*Text block*

┄┄┄┄┄┄

## dgamma3 2 years ago limit question. lim (x - > 5) 1/(x-5)^4

1. dgamma3

$\lim_{x \rightarrow 5} 1/(1+5)^4$

2. dgamma3

woops. the 1 is an x

3. kirbykirby

It would be infinity

4. kirbykirby

oh

5. dgamma3

why so?

6. kirbykirby

Do you know L'Hopital's rule

7. dgamma3

nope. is it the only way?

8. dgamma3

the answer is infinity. just have no clue how to work it out.

9. kirbykirby

Ok what you can do is:

10. kirbykirby

wait i just noticed

11. kirbykirby

u mean it's x-5 in the denominator right? otherwise it wouldn't be infinity

12. dgamma3

yes, x-5

13. kirbykirby

$\lim_{x \rightarrow 5} \frac{x}{(x-5)^4}$$=\lim_{x \rightarrow 5} \frac{x}{(x-5)^4}$$=\lim_{x \rightarrow 5} \frac{x}{(x-5)^2(x-5)^2}$$=\lim_{x \rightarrow 5} \frac{x}{(x-5)(x-5)(x-5)(x-5)}$$=\lim_{x \rightarrow 5} \frac{x/x}{(x/x-5/x)(x/x-5/x)(x/x-5/x)(x/x-5/x)}$$=\lim_{x \rightarrow 5} \frac{1}{(1-5/x)(1-5/x)(1-5/x)(1-5)}$

14. kirbykirby

oops the last factor should also be (1-5/x)

┄┄┄┄┄┄

*Written request 1*
Copy the records word for word, from the line containing "Given: Open more" through the final line of the records, and leave out the pictures.
The forum thread about a limit has nothing to do with the records.

*Dataset rows*
┄┄┄┄┄┄

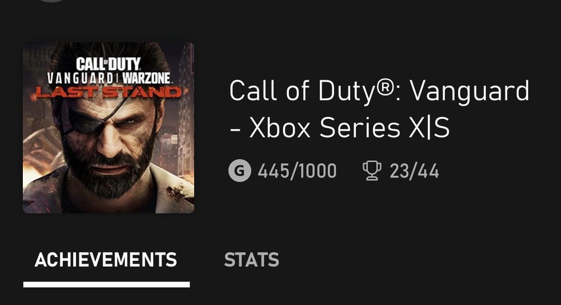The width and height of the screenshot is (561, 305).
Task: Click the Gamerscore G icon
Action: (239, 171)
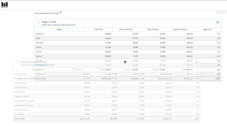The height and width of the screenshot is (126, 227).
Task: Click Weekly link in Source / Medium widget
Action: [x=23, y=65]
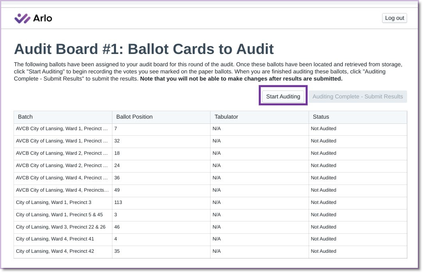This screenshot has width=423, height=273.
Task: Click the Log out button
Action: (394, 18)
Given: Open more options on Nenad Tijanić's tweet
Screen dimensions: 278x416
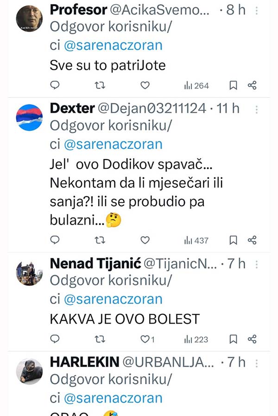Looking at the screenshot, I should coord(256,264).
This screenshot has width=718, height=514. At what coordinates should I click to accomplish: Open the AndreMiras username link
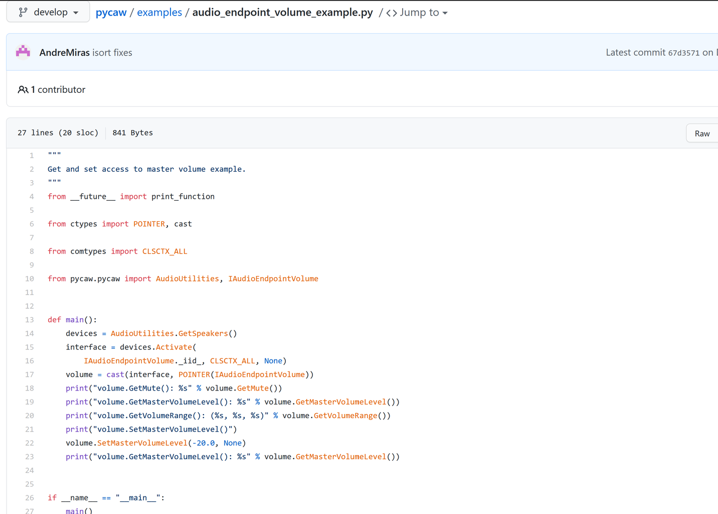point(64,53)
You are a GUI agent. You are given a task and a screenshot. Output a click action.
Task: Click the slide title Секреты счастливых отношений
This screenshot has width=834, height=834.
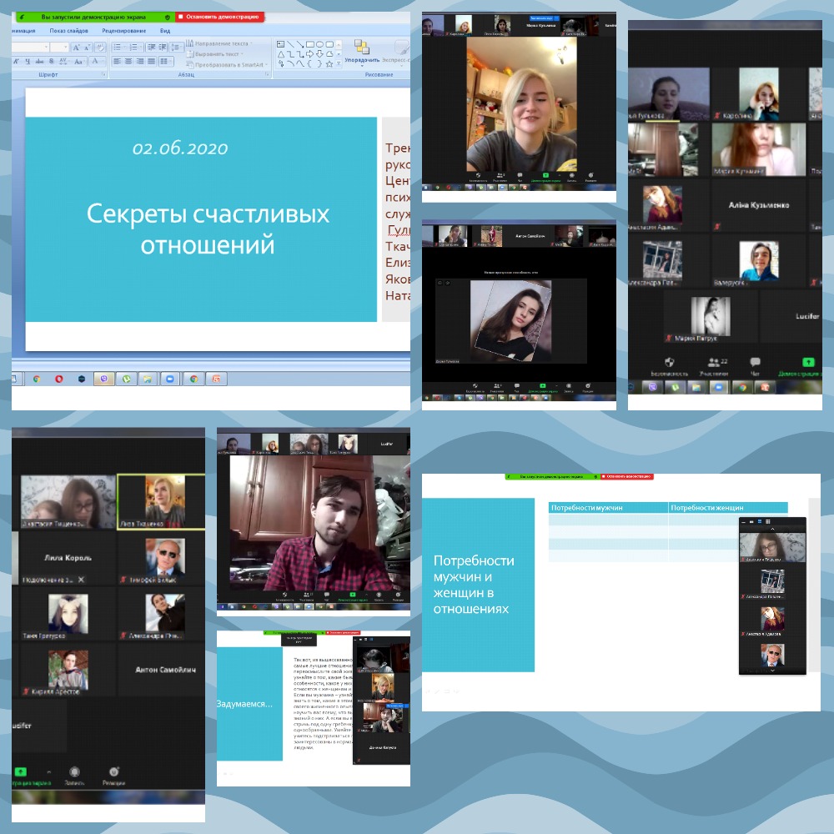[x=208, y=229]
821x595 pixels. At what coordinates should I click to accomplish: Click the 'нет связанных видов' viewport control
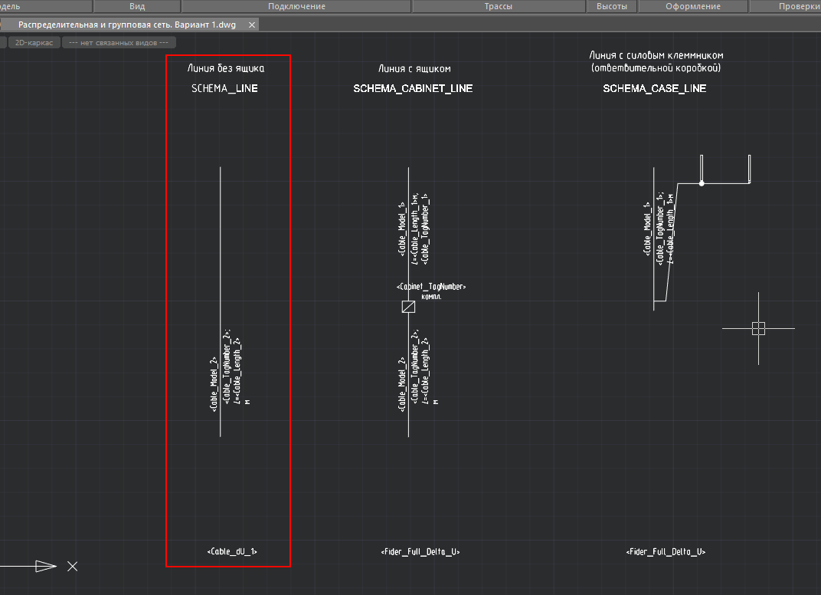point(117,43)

┄┄┄┄┄┄

*Written request 2*
Answer these questions about the limit thread:
(a) What value did kirbykirby say the limit would be?
(b) Which rule did kirbykirby ask whether dgamma3 knew?
(c) According to kirbykirby's correction, what should the last factor be?

*Task result 1*
Given: Open more options on Nenad Tijanić's tweet
Screen dimensions: 278x416
Looking at the screenshot, I should coord(256,264).
This screenshot has width=718, height=514. At what coordinates should I click to accomplish: Open the AndreMiras username link
point(64,53)
You are a GUI agent. You are given a task and a screenshot. Output a click action.
Task: Click the slide title Секреты счастливых отношений
This screenshot has width=834, height=834.
[x=208, y=229]
821x595 pixels. At what coordinates should I click to accomplish: Click the 'нет связанных видов' viewport control
point(117,43)

*Task result 2*
(a) Infinity
(b) L'Hopital's rule
(c) (1-5/x)